If convicted, they could face between one and five years in prison.

Erdogan fired off an angry tirade against "those so-called intellectuals" on Thursday, accusing them of "treason" and being the "fifth columns" of foreign powers bent on undermining Turkey's national security.

"You are people in the dark. You are not intellectuals!" he said. "All you want is to stir up this country."

Erdogan first took up the issue on Tuesday when he took aim personally at Chomsky, saying that Turkey's envoy to Washington should invite the iconic cognitive scientist to see the region for himself.

Prime Minister Ahmet Davutolgu chimed in too: "It's saddening that our academics have signed such a petition when we are talking about the fight against terror."

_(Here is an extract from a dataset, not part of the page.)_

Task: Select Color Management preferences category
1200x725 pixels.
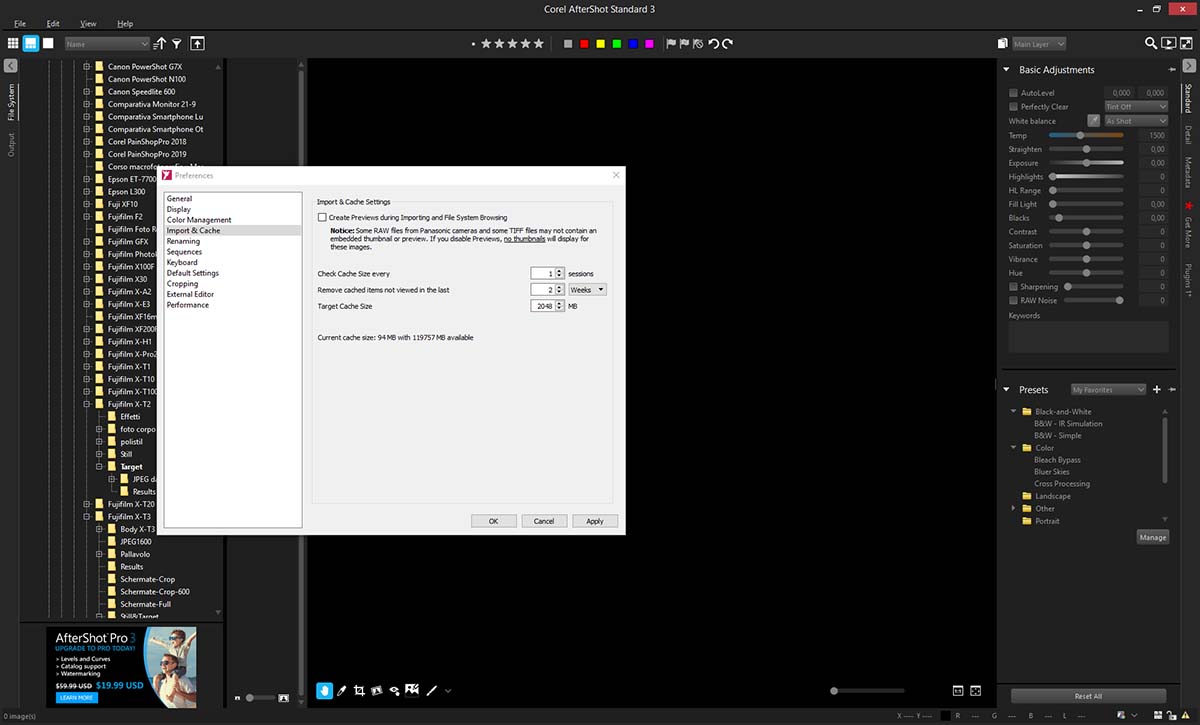Action: coord(199,220)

- 'Right to free speech' -

Rights activists expressed horror that the government could not accept the petition as the result of freedom of speech.

"Turkey's PM -- himself an academic -- apparently does not recognise the right to free speech or academic freedom," Emma Sinclair-Webb, senior researcher at Human Rights Watch (HRW), wrote on Twitter.

Sedat Peker, an ultra-nationalist Turkish mafia boss, drew the ire of the opposition on Wednesday after he threatened to "shower in the blood" of all the academics who had signed the petition, in comments widely reported in the Turkish media.

Latife Akyuz, an associate professor of sociology from Duzce University in northwest Turkey, has been removed from her post after signing the petition, Dogan news agency reported.

Local prosecutors subsequently issued an arrest warrant for Akyuz for "signing a declaration legitimising or praising the violent actions of terrorist organisations," Dogan said.

Prosecutors are separately investigating signatories from two leading universities in Diyarbakir and Mardin provinces in the restive southeast, it added.

A foreign languages lecturer from Hakkari University in Hakkari, another southeastern city, has been briefly detained over the petition.

Turkey is waging an all-out offensive against the PKK, with military operations backed by curfews aimed at flushing out rebels from several southeastern urban centres.

Kurdish activists say dozens of civilians have died as a result of excessive use of force.

Six people were killed, including three children, and 39 others were wounded on Thursday in a truck bomb attack by the PKK that ripped through a police station and an adjacent housing complex for officers' families in Cinar in Diyarbakir.